CUARTO.- Desde lo expuesto y recordado, en el presente caso se contiene un pronunciamiento motivado de la Juez en la fase instructora sobre la calificación jurídica que en el plano indiciario le merecen los hechos.

No obstante afirmarse por el investigado/ahora recurrente, la falta de motivación y pretenderse la nulidad de la misma, no conste solicitud de aclaración, complemento y/o subsanación, pasando a calificarla de inmotivada y arbitraria, siendo que basta la sola lectura de la resolución a la luz de lo actuado, para concluir la suficiencia motivacional de la misma, deviniendo la afirmación del recurrente con motivo del recurso de apelación que nos ocupa en, cuando menos, huera retórica.

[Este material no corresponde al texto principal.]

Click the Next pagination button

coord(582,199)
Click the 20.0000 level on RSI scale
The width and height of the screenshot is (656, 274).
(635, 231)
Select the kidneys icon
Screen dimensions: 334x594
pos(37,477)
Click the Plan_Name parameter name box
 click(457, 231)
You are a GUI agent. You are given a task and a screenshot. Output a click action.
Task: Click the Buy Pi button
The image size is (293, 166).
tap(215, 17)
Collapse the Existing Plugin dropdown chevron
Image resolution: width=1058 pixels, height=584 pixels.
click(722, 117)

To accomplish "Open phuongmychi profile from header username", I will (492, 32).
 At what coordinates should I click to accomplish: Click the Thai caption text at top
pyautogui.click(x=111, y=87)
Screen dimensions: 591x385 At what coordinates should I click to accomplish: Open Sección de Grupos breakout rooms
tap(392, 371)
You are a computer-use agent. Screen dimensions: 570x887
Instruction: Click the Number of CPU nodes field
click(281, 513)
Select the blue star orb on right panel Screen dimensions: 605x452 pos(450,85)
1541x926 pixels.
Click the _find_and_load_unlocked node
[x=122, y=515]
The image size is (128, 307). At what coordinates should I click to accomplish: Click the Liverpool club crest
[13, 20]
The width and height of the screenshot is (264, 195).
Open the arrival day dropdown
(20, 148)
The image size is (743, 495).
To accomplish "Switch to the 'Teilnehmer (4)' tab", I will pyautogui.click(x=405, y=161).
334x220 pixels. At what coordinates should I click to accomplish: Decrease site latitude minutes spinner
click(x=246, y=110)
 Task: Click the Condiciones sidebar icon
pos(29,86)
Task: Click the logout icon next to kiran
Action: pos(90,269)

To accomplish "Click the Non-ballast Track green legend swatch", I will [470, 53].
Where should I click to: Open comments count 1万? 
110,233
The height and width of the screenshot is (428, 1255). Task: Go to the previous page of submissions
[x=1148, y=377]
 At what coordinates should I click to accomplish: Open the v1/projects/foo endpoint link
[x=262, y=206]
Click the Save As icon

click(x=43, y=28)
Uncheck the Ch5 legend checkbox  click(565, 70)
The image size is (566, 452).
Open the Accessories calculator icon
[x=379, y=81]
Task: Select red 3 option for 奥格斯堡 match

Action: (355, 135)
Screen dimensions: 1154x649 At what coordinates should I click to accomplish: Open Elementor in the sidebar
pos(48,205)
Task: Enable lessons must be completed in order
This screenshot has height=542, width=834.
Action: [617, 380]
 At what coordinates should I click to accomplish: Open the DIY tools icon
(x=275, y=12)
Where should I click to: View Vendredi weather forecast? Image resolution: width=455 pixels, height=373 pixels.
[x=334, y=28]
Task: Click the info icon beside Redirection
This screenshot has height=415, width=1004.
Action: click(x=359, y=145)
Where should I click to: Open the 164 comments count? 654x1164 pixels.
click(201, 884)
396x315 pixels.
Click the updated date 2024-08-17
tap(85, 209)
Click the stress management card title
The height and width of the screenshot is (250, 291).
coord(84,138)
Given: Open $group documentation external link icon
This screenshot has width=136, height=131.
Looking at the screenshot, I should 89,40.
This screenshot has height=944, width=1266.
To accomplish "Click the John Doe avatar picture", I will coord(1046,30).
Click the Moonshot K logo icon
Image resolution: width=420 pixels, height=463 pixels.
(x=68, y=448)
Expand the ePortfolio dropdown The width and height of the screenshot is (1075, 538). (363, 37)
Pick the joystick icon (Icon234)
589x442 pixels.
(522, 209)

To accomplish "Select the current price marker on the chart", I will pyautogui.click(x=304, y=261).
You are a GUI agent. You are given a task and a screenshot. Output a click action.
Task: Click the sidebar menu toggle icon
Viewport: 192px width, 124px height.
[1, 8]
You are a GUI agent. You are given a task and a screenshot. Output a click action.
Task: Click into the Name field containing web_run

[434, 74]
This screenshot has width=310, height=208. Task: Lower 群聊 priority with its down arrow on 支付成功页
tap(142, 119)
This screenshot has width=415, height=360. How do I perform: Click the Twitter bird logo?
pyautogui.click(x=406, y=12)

El derecho a la prueba -se reitera- no es, conforme a lo establecido en los artículos 24.2 de la Constitución, 14.3 del Pacto Internacional de Derechos Civiles y Políticos y 6.3 del Convenio Europeo para la Protección de los Derechos Humanos y Libertades Fundamentales, un derecho incondicionado y absoluto, sino modulado, siendo sabida la improcedencia de investigaciones meramente prospectivas ( STS 2ª 29.04.15), e inexistencia de un derecho incondicional a la prueba ( SS. 6-11- 90 y 10-7-2001), sin que se pueda desapoderar a los órganos judiciales de la competencia que les es propia para apreciar su pertinencia y necesidad ( SSTC 59/91 y 206/94), que es lo que establece, en definitiva, el art. 659 de la LECr al disponer que el Tribunal dictará auto admitiendo las que considere pertinentes "rechazando las demás", pertinencia que se reitera en el art. 779.1.1º LECr.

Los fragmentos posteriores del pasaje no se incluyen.